Welcome to my first-ever guest posting provided by my colleague - Timothy Thomas, a noted expert on the Russian military. Given that the popularity of my Substack has grown in recent months- and is now being read in 49 states and over 104 countries - I have decided to publish my first-ever special report utilizing Tim’s insightful research to share with my subscribers.
Tim is one of the leading American experts on the Russian military and it is a delight to be able to share his report with you to help broaden our understanding of the Russian military. In his lengthy report, he offers some timely and important insights into Russian lessons learned from three years of fighting in Ukraine. One of the major Russian lessons of that war, according to Tim, is that there are no rules anymore in modern warfare in Putin’s Russia.

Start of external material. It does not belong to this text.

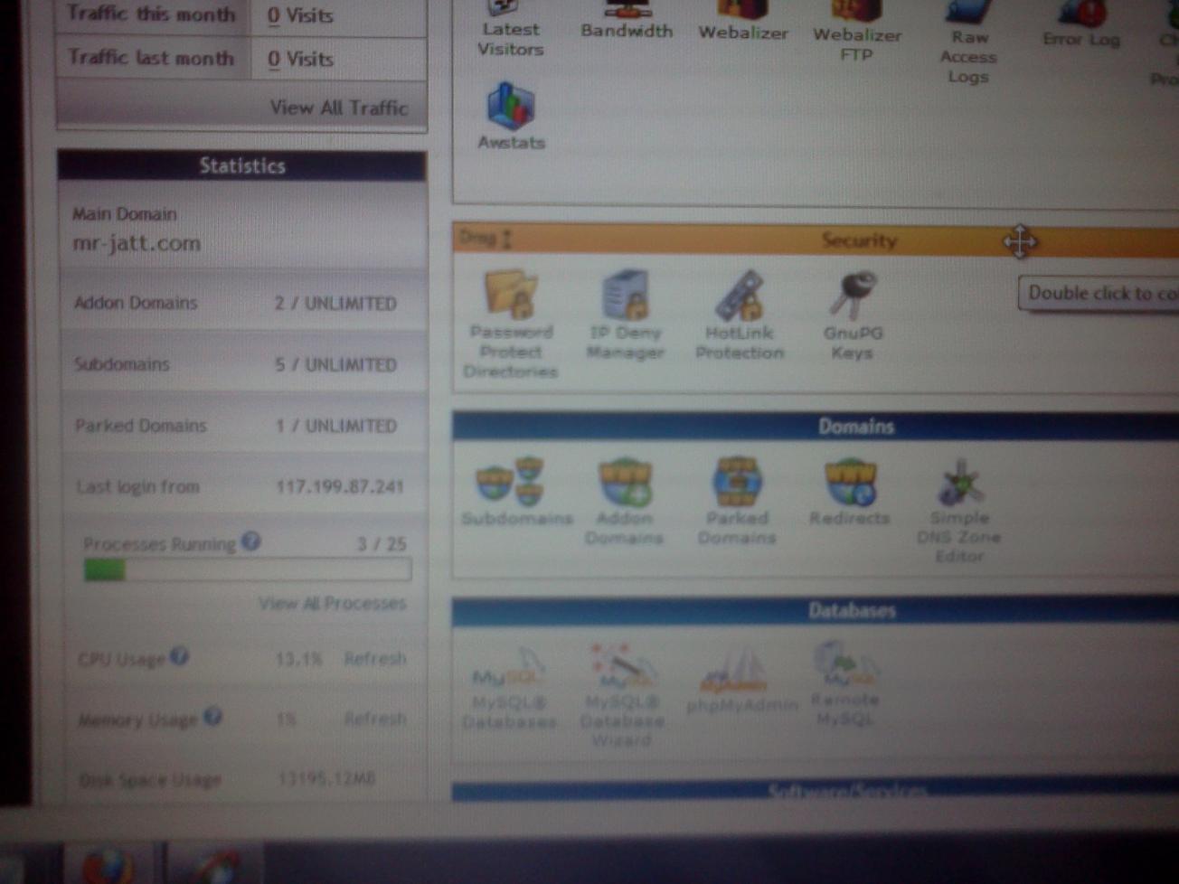Click the View All Processes link
Viewport: 1179px width, 884px height.
tap(332, 603)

A link is below so please share this report by clicking the share button and feel free to click the Substack like button or offer any feedback as I continue to keep a firm Eye on Eurasia!
Glen
Executive Summary
Russia has been at war with Ukraine now for over two years. Both sides have suffered tremendous losses. Each nation has been offered help from allies, with NATO helping Ukraine and China, Iran, and North Korea helping Russia. If internal collective, deceptive, and aggressive planning among Russia, China, Iran, and North Korean leaders continues to expand, they may seek global advantages as a coalition. The West may have to deter not just an autocracy’s cyber effort but autocracies acting in unison. The U.S. and NATO are already hard pressed to help both Ukraine and Taiwan simultaneously with military stocks, and the current debacle in Gaza has added to their requirements.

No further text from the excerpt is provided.